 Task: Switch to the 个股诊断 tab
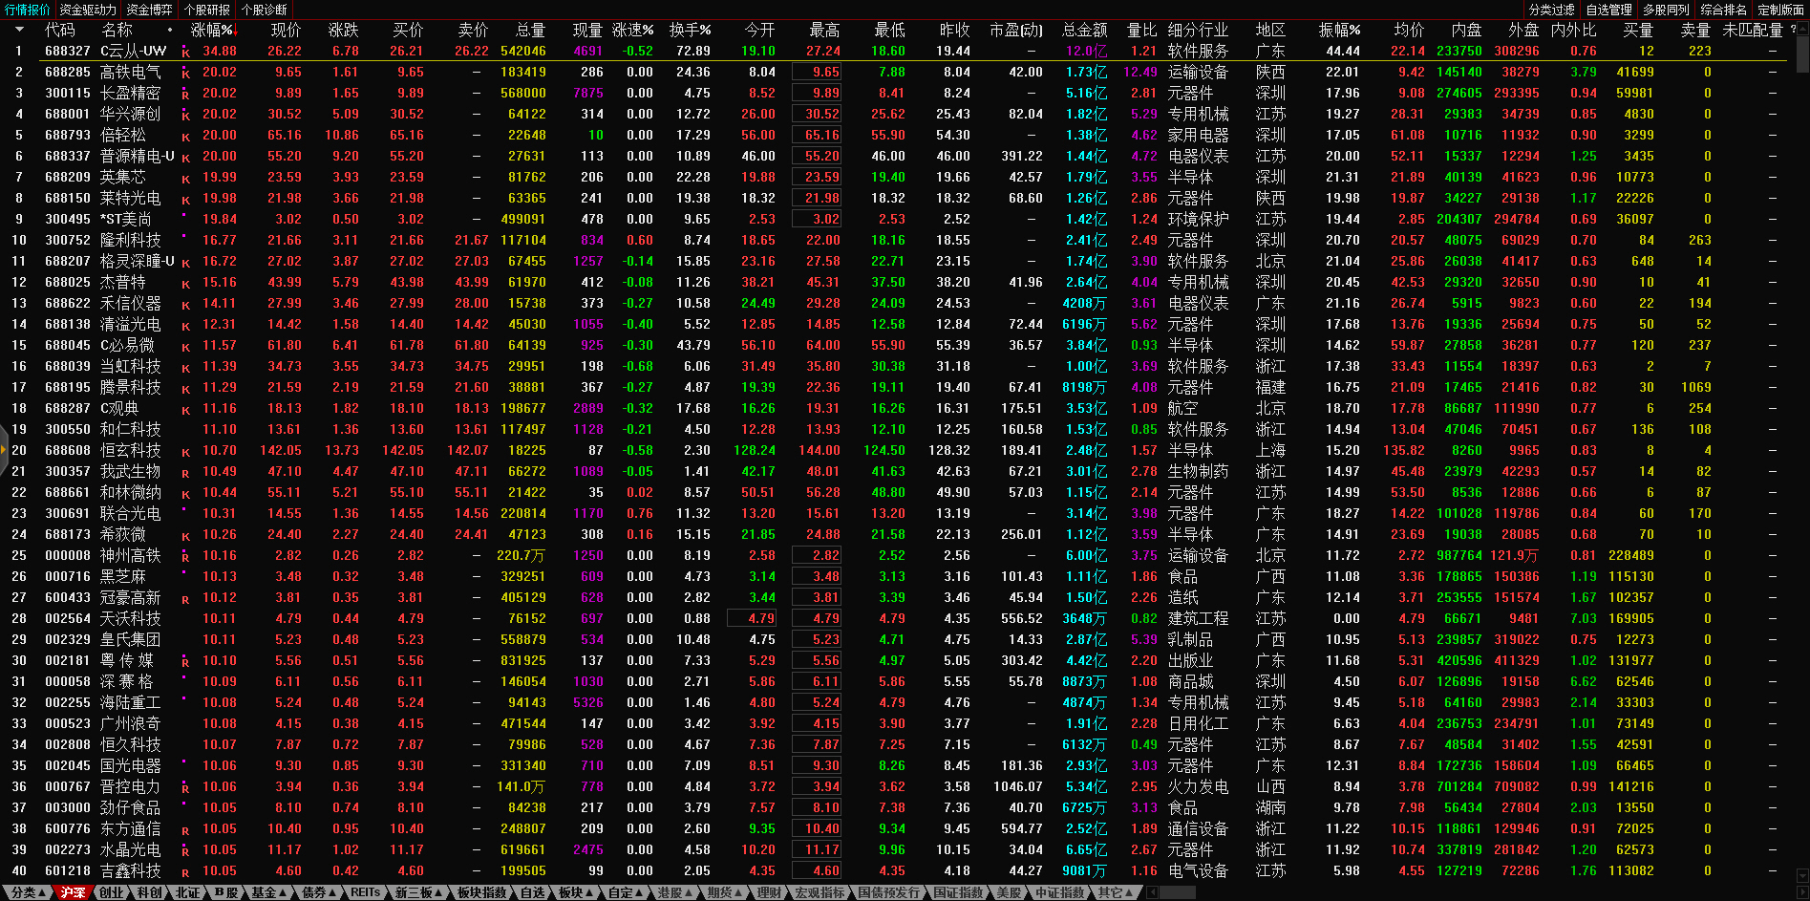click(265, 10)
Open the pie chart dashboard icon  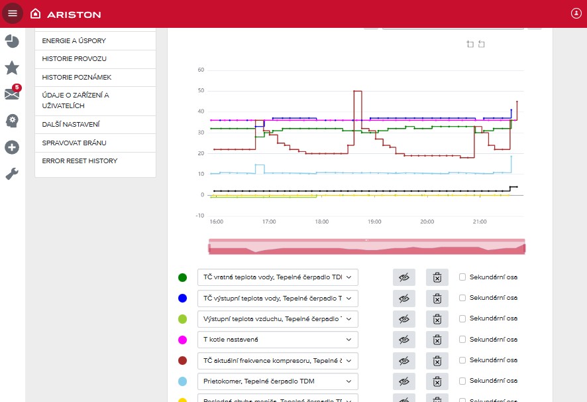point(12,42)
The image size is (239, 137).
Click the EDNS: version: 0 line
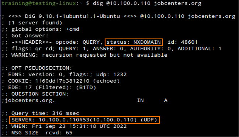67,74
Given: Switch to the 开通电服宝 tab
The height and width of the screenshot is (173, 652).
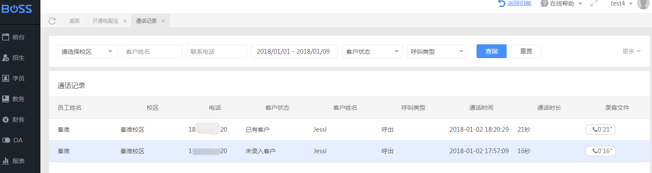Looking at the screenshot, I should (x=105, y=21).
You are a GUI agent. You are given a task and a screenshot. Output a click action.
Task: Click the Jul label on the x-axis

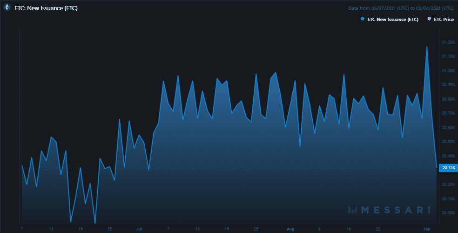(x=139, y=229)
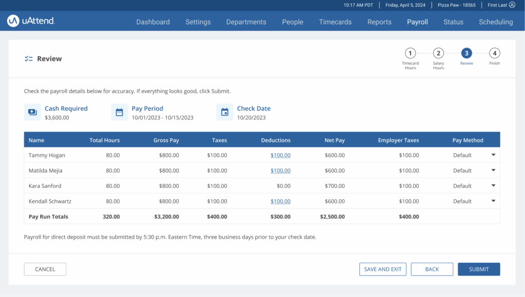The width and height of the screenshot is (525, 297).
Task: Click Save and Exit button
Action: click(x=382, y=269)
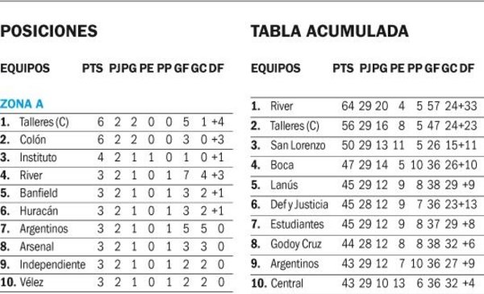Click PTS header in positions table
The height and width of the screenshot is (294, 484).
coord(93,68)
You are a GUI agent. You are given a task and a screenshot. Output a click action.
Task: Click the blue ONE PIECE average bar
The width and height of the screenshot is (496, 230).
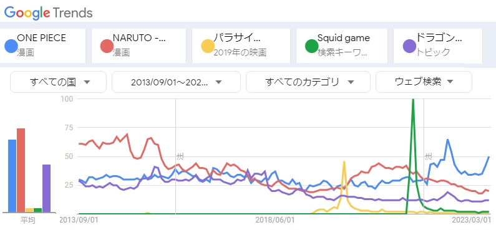(x=12, y=176)
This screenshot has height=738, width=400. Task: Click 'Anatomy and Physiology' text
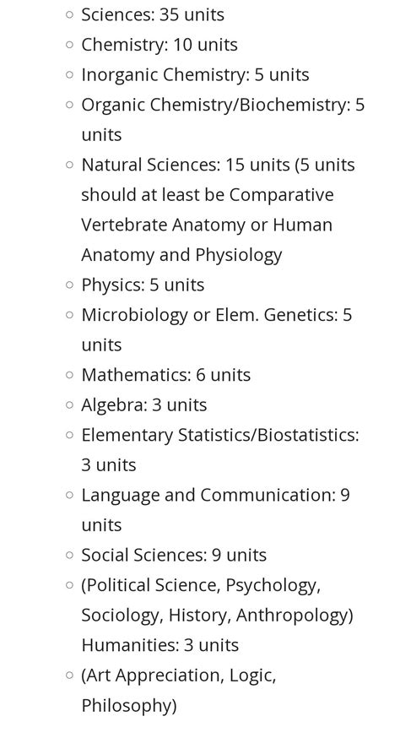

= = = = = = =

• [What the exercise asks]: Could you transcribe exactly the lines from the one with "Task: Click the blue ONE PIECE average bar" through the end of the data, both ends included, and nothing else, skipping the pictures?

• [Task output]:
Task: Click the blue ONE PIECE average bar
The width and height of the screenshot is (496, 230).
(x=12, y=176)
This screenshot has height=738, width=400. Task: Click 'Anatomy and Physiology' text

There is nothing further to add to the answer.